在之前的文章样例中,认证和授权都是基于 URL 的。开发者也可以通过注解来灵活地配置方法安全,下面通过样例进行演示。
十、通过注解配置方法安全
1、样例代码
(1)首先我们要通过 @EnableGlobalMethodSecurity 注解开启基于注解的安全配置:
@EnableGlobalMethodSecurity 注解参数说明:
- prePostEnabled = true 会解锁 @PreAuthorize 和 @PostAuthorize 两个注解。顾名思义,@PreAuthorize 注解会在方法执行前进行验证,而 @PostAuthorize 注解会在方法执行后进行验证。
- securedEnabled = true 会解锁 @Secured 注解。
@Configuration
@EnableGlobalMethodSecurity(prePostEnabled = true,securedEnabled = true)
public class MyWebSecurityConfig extends WebSecurityConfigurerAdapter {
// 指定密码的加密方式
@SuppressWarnings("deprecation")
@Bean
PasswordEncoder passwordEncoder(){
// 不对密码进行加密
return NoOpPasswordEncoder.getInstance();
}
// 配置用户及其对应的角色
@Override
protected void configure(AuthenticationManagerBuilder auth) throws Exception {
auth.inMemoryAuthentication()
.withUser("root").password("123").roles("DBA")
.and()
.withUser("admin").password("123").roles("ADMIN")
.and()
.withUser("hangge").password("123").roles("USER");
}
// 配置 URL 访问权限
@Override
protected void configure(HttpSecurity http) throws Exception {
http.authorizeRequests() // 开启 HttpSecurity 配置
.anyRequest().authenticated() // 用户访问其它URL都必须认证后访问(登录后访问)
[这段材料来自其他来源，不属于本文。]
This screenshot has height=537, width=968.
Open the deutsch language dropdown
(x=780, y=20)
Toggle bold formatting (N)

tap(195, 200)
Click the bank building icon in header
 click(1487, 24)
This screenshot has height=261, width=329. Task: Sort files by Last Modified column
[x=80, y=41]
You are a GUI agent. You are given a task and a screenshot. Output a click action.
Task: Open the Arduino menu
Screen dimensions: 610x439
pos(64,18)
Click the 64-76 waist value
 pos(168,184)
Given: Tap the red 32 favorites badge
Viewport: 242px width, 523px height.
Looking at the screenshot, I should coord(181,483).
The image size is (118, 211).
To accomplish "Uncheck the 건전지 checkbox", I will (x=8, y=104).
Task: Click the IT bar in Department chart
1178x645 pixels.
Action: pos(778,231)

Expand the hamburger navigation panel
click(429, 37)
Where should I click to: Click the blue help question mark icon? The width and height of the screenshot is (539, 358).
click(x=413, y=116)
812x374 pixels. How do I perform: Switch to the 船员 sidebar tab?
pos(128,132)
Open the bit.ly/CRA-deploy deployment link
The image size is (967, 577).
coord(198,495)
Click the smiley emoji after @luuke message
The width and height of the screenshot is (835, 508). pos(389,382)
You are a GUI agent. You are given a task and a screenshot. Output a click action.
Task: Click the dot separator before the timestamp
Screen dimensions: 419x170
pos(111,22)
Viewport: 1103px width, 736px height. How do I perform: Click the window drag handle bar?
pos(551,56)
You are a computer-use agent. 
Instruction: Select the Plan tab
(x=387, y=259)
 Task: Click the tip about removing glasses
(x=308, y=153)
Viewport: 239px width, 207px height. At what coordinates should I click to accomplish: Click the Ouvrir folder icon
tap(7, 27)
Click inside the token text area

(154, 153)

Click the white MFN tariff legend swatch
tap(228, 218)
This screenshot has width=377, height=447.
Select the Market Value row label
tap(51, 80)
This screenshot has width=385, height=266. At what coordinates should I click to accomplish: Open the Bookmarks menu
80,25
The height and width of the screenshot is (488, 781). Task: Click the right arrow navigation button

.and().formLogin().loginProcessingUrl("/login").permitAll() // 开启表单登录并配置登录接口
.and().csrf().disable(); // 关闭csrf
}
}
(2)开启注解安全配置后,接着创建一个 MethodService 进行测试:
@Service
public class MethodService {
// 访问该方法需要 ADMIN 角色。注意:这里需要在角色前加一个前缀"ROLE_"
@Secured("ROLE_ADMIN")
public String admin() {
return "hello admin";
}
// 访问该方法既要 ADMIN 角色,又要 DBA 角色
@PreAuthorize("hasRole('ADMIN') and hasRole('DBA')")
public String dba() {
return "hello dba";
}
// 访问该方法只需要 ADMIN、DBA、USER 中任意一个角色即可
@PreAuthorize("hasAnyRole('ADMIN','DBA','USER')")
public String user() {
return "hello user";
}
}
(3)最后在 Controller 中注入这个 Service 并调用 Service 中的方法进行测试:
@RestController
public class HelloController {
@Autowired
MethodService methodService;
@GetMapping("/admin")
public String admin() {
return methodService.admin();
}
@GetMapping("/dba")
public String dba() {
return methodService.dba();
}
@GetMapping("/user")
public String user() {
return methodService.user();
}
}
2、运行测试
(1)使用 admin 用户登录,无论访问 /admin 接口、还是 /user 接口都是没问题的:
(2)而对于 /dba 接口虽然 admin 也有权限,但该接口内部调用的 methodService.dba() 方法同时需要 ADMIN 和 DBA 权限,因此访问会被拒绝。